Ever since first hearing ‘In Your Gut Like A Knife’ on his soundcloud nearly a year ago I have been mesmerized by the world that Gang Colours creates with his music. Far away from the overloaded, claustrophobic productions that electronic music nurtures, his songs are fragile, fluid and inherently human. Ignited by the push and pull of opposing forces, his music has an inexplicable draw to it that only gets stronger with repeated listens. Brownswood, the label that he now calls home, places it well by saying: ‘He routinely conjures the most elemental, uplifting melodies from his 0s and 1s…drawing as much from the hardcore continuum’s low end theory as the British folk songbook’.
The young Southampton-based producer, known to friends and family as Will Ozanne, has quietly honed his sound away from the demands of the collective consciousness, emerging with a sound that is completely his own, informed by an eclectic taste and open mind. At once melancholic and uplifting, visceral and ephemeral, built for the club yet dissipating into the morning air, there is an ambivalence about Ozanne’s music that refracts differently with each listen, glimmering with new layers of depth each time you return to it. His irregular song structures subjugate themselves to this evocation of feeling with a sincerity that is deeply affecting, hinting at a songwriting ability that goes beyond that of the electronic world. Whether it is the woozy pitch-bent synths that he deploys so masterfully, the stuttering, often-awkward drum lines or the beautifully snatched vocals that appear throughout his music, he has an uncanny ability to evoke a breadth of feelings with each stroke that he layers on the proverbial canvas.
One listen to ‘In Your Gut Like A Knife’, his debut four-track EP for Gilles Peterson’s Brownswood label, will articulate these sentiments better than I ever could so i would recommend getting hold of it now if you don’t already own it.
With Ozanne currently working on an album for the label, I got in touch to probe him about influences, work processes and consciousness. Read the interview below…
Gang Colours // In Your Gut Like A Knife // EP Teaser by Brownswood
Hi! For the uninitiated, who and what is Gang Colours?
Gang Colours is me, Will Ozanne and I make experimental and emotionally driven electronic music
When did you pick up production and what impelled you to do so?
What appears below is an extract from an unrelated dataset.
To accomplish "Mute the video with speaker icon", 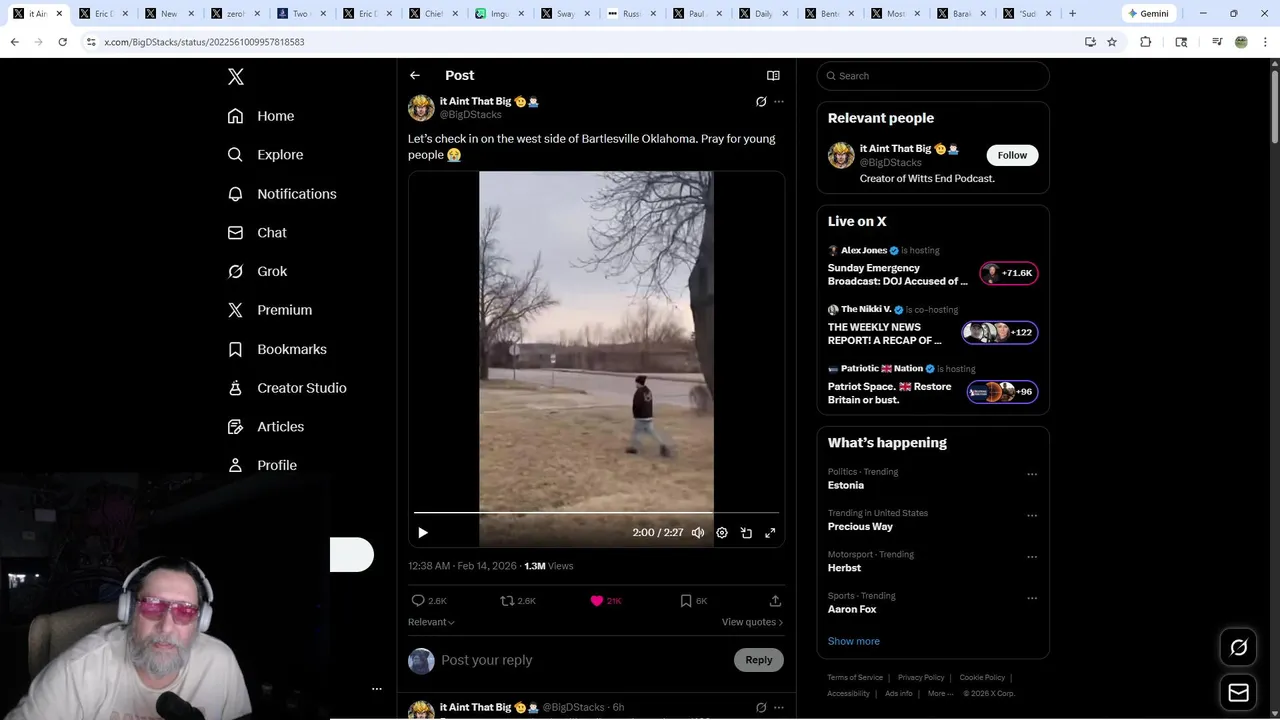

Was there any decisive moment for you?
I was 13 when I got my first bit of music software from PC World called ‘hip-hop ejay’ which i liked a lot but eventually felt I needed to take it to the next level. So, my cousin showed me fruity loops which I had a long and enjoyable stint on but in the last few years I’ve settled comfortably into Logic. I’m not entirely sure what impelled me to get involved into music production, I just wanted to play around with loops and make hip hop beats at the beginning, then after a while I felt I wanted to make my own small imprint on the industry with my own approach to music making.
Your arrangements and song structure are unusual for electronic music and hint at a much wider sphere of influence. How have your musical tastes, influences and style developed to the point they are at now?
I’ve always been interested in using styles that would usually fit to one particular genre but then bringing them into my music in my way. That for me is the only way I can convey my influences across. I think it is brave and exciting when people dare to be slightly different when creating music. And then for the music to be embraced by millions is the dream really. Queen’s ‘Bohemian Rhapsody’ is, for me, a fine example of that. The Structure in the song is all over the place, there are very loud moments and very quiet moments but it has been arranged so well that it just works.
Do you think that it is important to draw from music outside of the realms of electronic and dance?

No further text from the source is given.